→ Task directions: Your answer must contain only the lines from the one containing "The width and height of the screenshot is (797, 421)." through the end of the entries below, reproduced character for character.

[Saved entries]
Content starts

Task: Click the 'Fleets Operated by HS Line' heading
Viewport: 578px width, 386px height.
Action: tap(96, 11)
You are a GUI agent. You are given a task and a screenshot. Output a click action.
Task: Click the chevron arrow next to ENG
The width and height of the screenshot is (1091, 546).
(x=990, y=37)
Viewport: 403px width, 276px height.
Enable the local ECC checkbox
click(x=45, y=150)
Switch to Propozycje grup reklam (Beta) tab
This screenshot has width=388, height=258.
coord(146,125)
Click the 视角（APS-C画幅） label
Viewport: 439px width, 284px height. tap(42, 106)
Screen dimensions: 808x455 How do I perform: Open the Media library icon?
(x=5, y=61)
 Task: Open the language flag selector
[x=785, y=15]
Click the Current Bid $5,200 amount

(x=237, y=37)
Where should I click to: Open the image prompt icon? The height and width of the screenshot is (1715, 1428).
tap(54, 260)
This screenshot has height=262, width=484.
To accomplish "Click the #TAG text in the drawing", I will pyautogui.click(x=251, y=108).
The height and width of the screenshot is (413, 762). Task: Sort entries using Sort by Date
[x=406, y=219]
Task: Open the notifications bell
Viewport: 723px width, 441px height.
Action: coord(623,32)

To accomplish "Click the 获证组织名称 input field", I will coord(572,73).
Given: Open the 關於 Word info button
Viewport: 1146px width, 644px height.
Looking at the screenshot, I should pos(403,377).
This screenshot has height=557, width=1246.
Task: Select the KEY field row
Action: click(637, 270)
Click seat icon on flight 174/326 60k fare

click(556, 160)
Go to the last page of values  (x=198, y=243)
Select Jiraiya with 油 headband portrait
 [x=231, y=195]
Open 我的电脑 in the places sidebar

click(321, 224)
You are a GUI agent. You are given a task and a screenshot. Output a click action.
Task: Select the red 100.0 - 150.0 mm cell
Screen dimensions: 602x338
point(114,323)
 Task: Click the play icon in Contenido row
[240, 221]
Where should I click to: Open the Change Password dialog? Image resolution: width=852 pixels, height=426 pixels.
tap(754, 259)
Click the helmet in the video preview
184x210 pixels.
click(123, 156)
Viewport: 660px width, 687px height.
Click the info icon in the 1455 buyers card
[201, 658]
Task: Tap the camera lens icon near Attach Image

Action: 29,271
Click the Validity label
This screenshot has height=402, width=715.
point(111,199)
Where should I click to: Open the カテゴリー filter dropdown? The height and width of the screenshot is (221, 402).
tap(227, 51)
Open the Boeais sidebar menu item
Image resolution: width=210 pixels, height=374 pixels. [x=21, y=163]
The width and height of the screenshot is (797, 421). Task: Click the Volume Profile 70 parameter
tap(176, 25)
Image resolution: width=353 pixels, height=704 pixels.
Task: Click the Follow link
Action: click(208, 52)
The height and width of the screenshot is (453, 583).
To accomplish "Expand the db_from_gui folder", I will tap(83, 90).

Content ends

→ Answer to this exercise:
The width and height of the screenshot is (797, 421). Task: Click the Volume Profile 70 parameter
tap(176, 25)
Image resolution: width=353 pixels, height=704 pixels.
Task: Click the Follow link
Action: click(208, 52)
The height and width of the screenshot is (453, 583).
To accomplish "Expand the db_from_gui folder", I will tap(83, 90).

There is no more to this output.